» Text shown:
########

For example, suppose that you have a large collection of non-pirated and totally legal MP3s in a crowded and massive folder on your hard drive. How could you possibly group together songs without direct access to their metadata? One possible approach could be a mixture of various ML techniques, but clustering is often at the heart of the solution.

Now, what if you could build a clustering predictive model that could automatically group together similar songs, and organize them into your favorite categories such as "country", "rap" and "rock"? The MP3 would be added to the respective playlist in an unsupervised way. In short, unsupervised learning algorithms are commonly used in clustering problems:

Figure 4: Clustering techniques: an example of unsupervised learning

See the preceding diagram to get an idea of a clustering technique being applied to solve this kind of problem. Although the data points are not labeled, we can still do the necessary feature engineering, and group a set of objects in such a way that objects in the same group (called a cluster) are more similar (in some sense) to each other, than to those in other groups (clusters).

########

Screenshot grounding data

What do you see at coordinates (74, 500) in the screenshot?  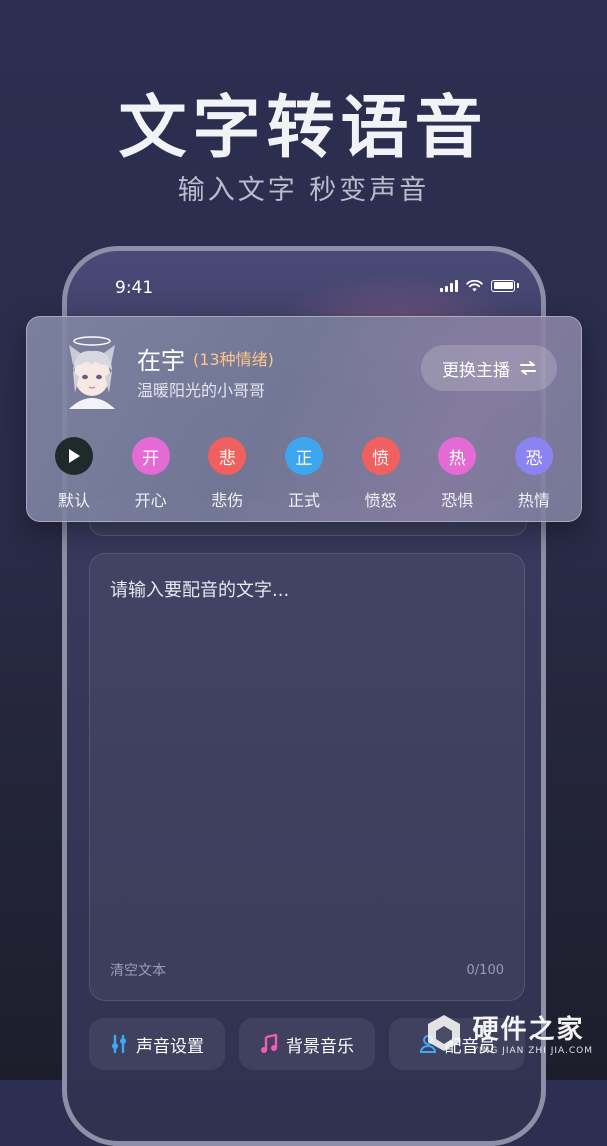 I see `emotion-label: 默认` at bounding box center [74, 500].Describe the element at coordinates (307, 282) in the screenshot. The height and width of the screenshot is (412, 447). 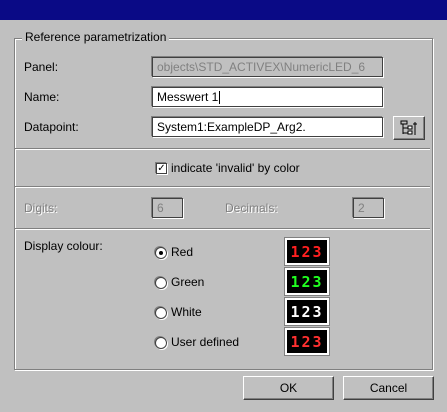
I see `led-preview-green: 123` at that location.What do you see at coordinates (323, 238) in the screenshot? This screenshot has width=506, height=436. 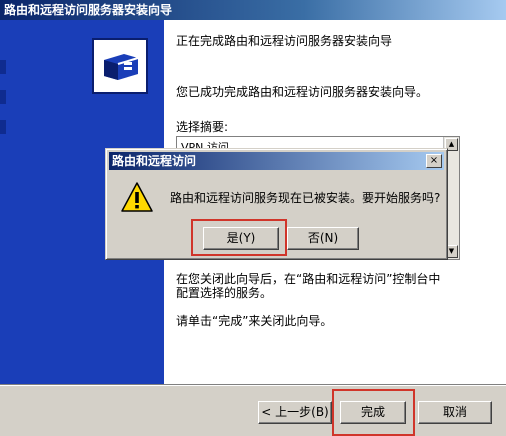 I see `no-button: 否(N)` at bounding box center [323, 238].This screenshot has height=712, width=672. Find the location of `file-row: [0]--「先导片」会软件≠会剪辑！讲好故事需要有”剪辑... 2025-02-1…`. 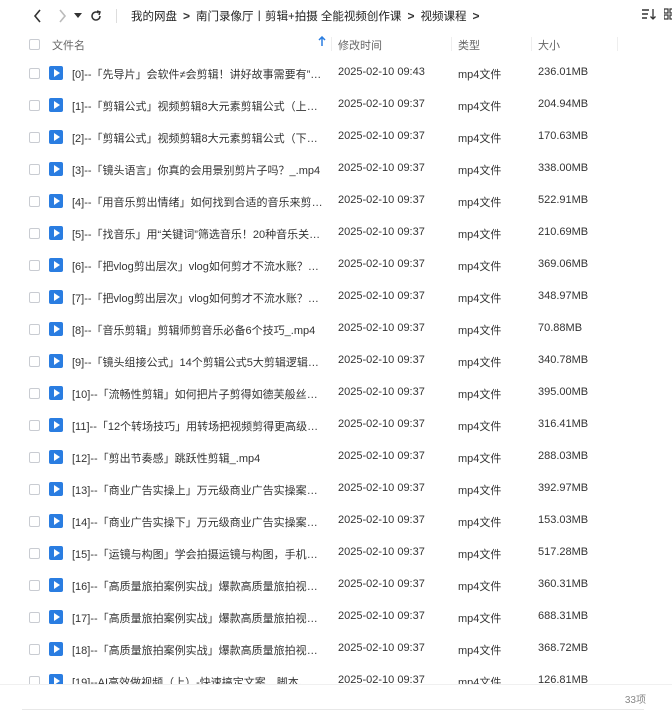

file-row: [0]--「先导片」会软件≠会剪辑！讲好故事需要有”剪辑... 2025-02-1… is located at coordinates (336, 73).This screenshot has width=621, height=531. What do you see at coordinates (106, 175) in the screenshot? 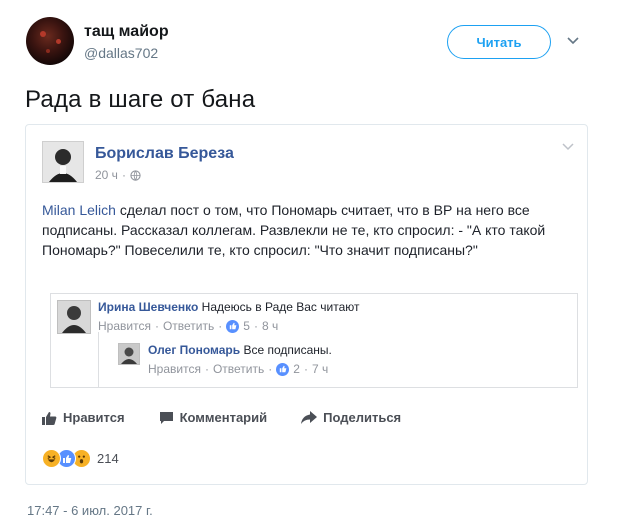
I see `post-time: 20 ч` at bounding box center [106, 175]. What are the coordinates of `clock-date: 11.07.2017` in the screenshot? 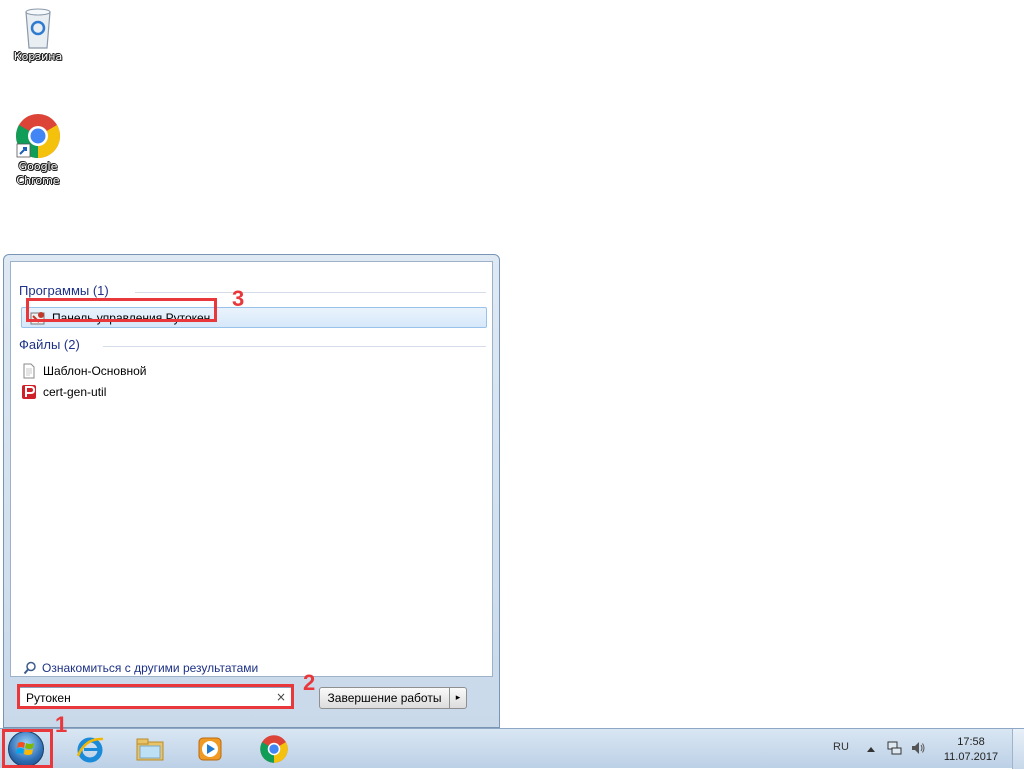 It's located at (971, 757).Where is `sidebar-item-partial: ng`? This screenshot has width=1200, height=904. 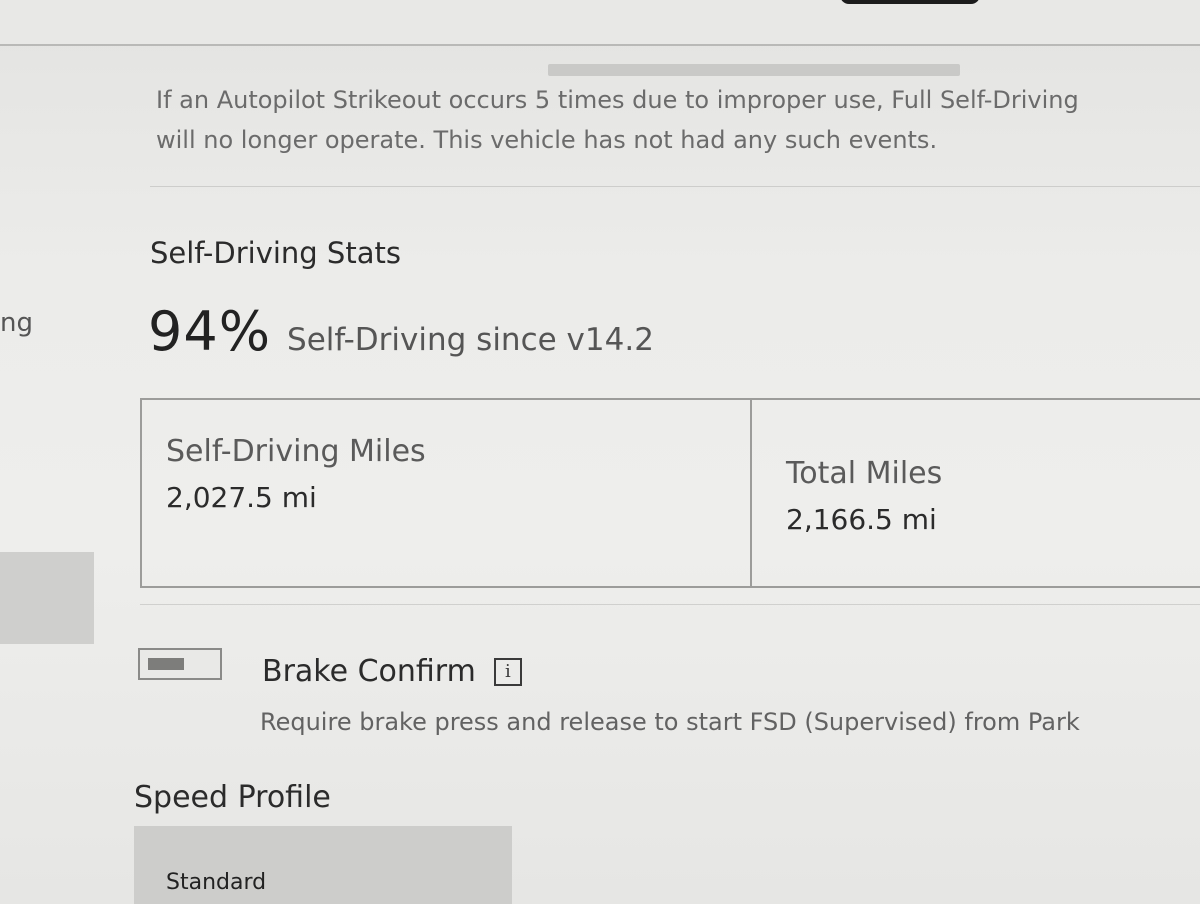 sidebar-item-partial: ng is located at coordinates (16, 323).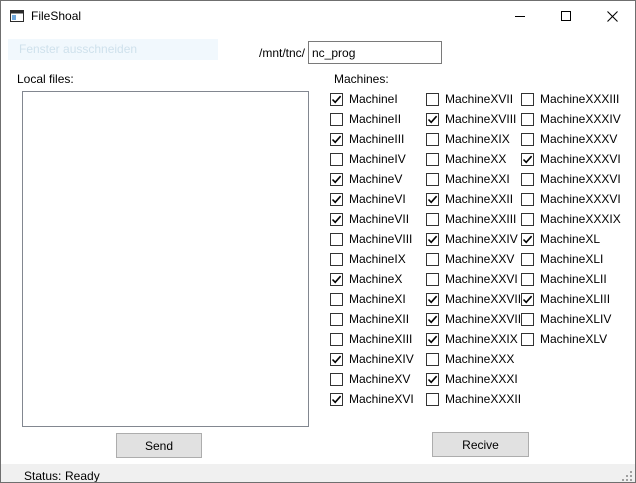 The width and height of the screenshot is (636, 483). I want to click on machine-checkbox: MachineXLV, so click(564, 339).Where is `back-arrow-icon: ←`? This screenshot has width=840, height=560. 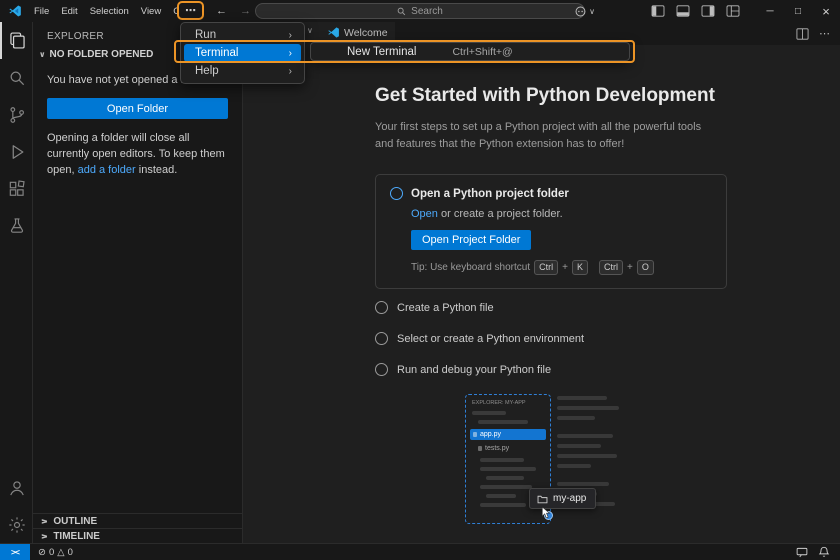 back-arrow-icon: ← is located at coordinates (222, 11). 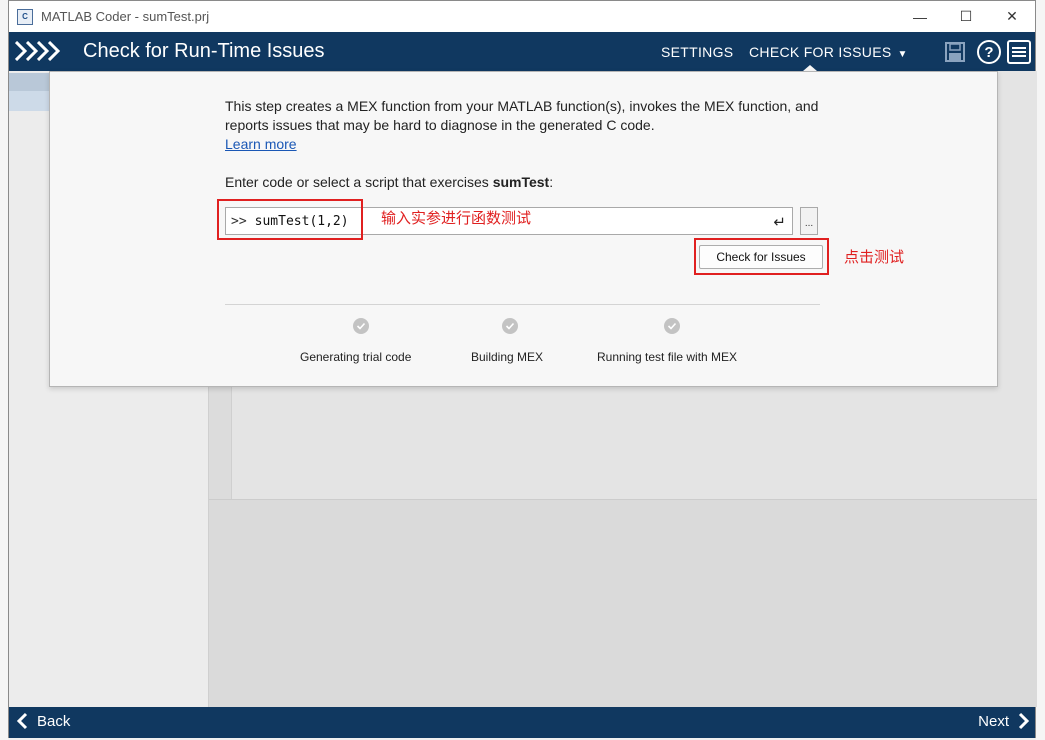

########

» Exercise brief: Condense the paragraph of the clustering text that begins "For example, suppose that" into a short bulleted list that keeps its main facts.

» Result of the task:
- Scenario: a large collection of legal, non-pirated MP3s sits in a crowded, massive folder on a hard drive.
- Problem: grouping the songs together without direct access to their metadata.
- Possible approach: a mixture of various machine learning techniques.
- Clustering is often at the heart of the solution.